Ruby LanguageRegular Expressions and Regex Based Operations

Groups, named and otherwise.

Ruby extends the standard group syntax (...) with a named group, (?<name>...). This allows for extraction by name instead of having to count how many groups you have.

name_reg = /h(i|ello), my name is (?<name>.*)/i #i means case insensitive

name_input = "Hi, my name is Zaphod Beeblebrox"

match_data = name_reg.match(name_input) #returns either a MatchData object or nil
match_data = name_input.match(name_reg) #works either way

if match_data.nil? #Always check for nil!

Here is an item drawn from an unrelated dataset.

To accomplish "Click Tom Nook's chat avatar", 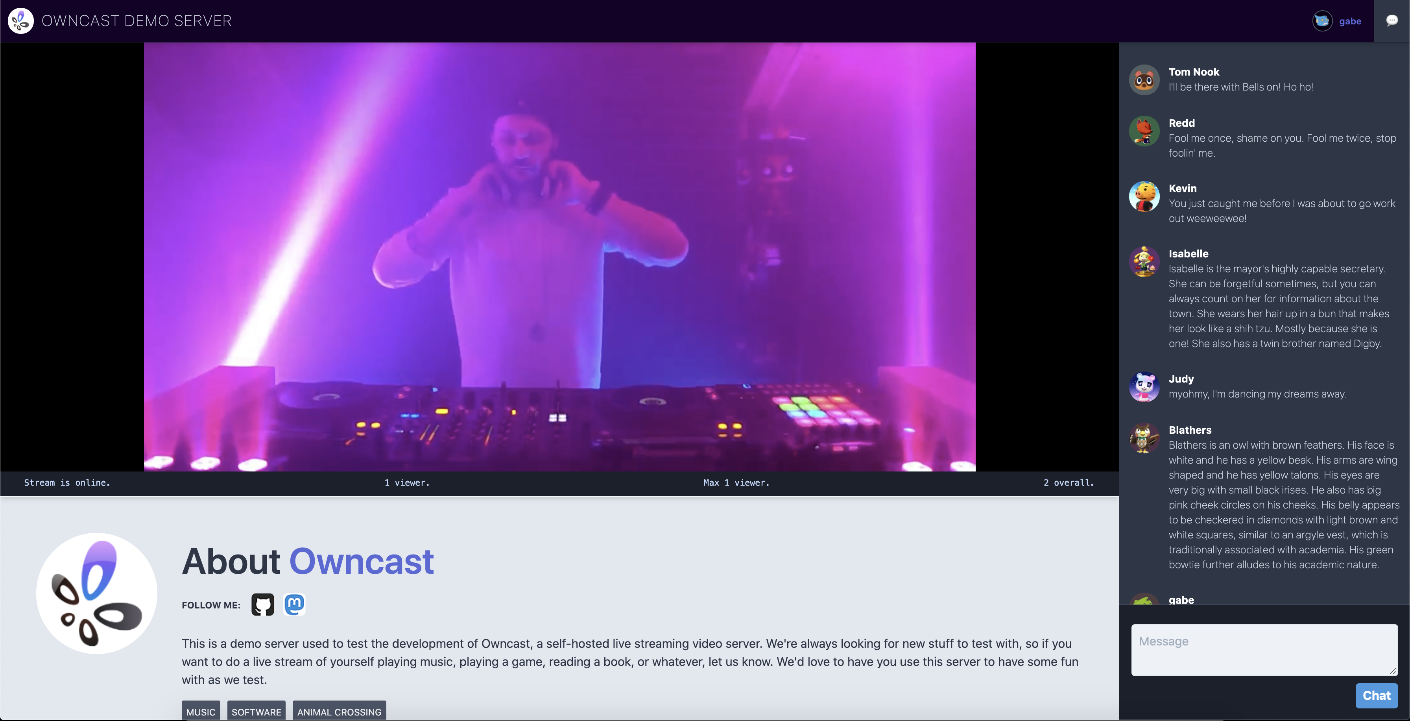I will tap(1144, 80).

Common error.
  puts "No match"
else
  match[0] #=> "Hi, my name is Zaphod Beeblebrox"
  match[1] #=> "i" #the first group, (i|ello)
  match[2] #=> "Zaphod Beeblebrox"
  #Because it was a named group, we can get it by name
  match[:name]  #=> "Zaphod Beeblebrox"
  match["name"] #=> "Zaphod Beeblebrox"
  puts "Hello #{match[:name]}!"
end

The index of the match is counted based on the order of the left parentheses (with the entire regex being the first group at index 0)

reg = /(((a)b)c)(d)/
match = reg.match 'abcd'
match[0] #=> "abcd"
match[1] #=> "abc"
match[2] #=> "ab"
match[3] #=> "a"
match[4] #=> "d"

=~ operator

if /hay/ =~ 'haystack'
  puts "There is hay in the word haystack"
end

Note: The order is significant. Though 'haystack' =~ /hay/ is in most cases an equivalent, side effects might differ:

  • Strings captured from named capture groups are assigned to local variables only when Regexp#=~ is called (regexp =~ str);
  • Since the right operand might be is an arbitrary object, for regexp =~ str there will be called either Regexp#=~ or String#=~.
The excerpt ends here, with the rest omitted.